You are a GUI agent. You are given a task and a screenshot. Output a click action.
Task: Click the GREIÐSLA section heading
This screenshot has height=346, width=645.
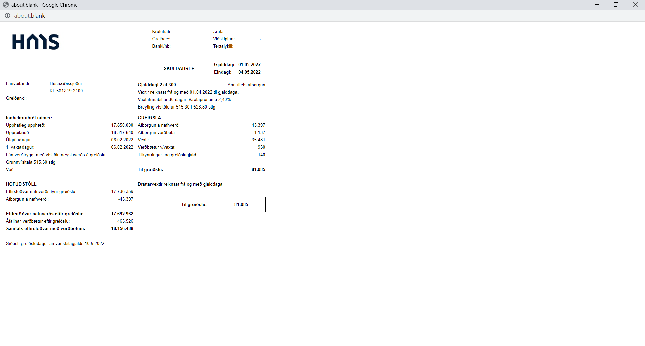(149, 118)
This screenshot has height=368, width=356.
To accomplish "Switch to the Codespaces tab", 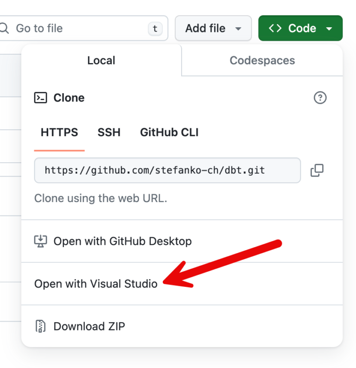I will click(x=262, y=60).
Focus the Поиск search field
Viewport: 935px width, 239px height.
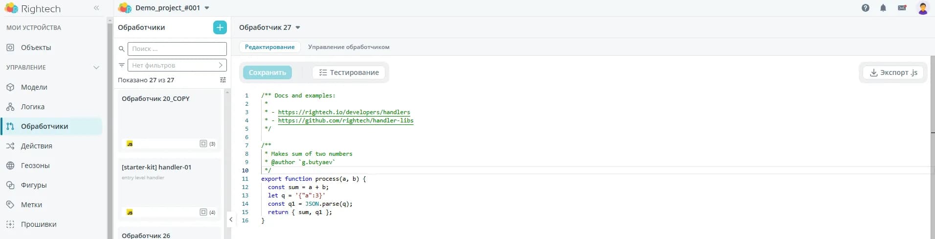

### Task goal
When you reach the line that contains "Focus the Поиск search field", start reproducing, and continue word for word to the end of the records; skip all pictures.

### Your response
Focus the Поиск search field
Viewport: 935px width, 239px height.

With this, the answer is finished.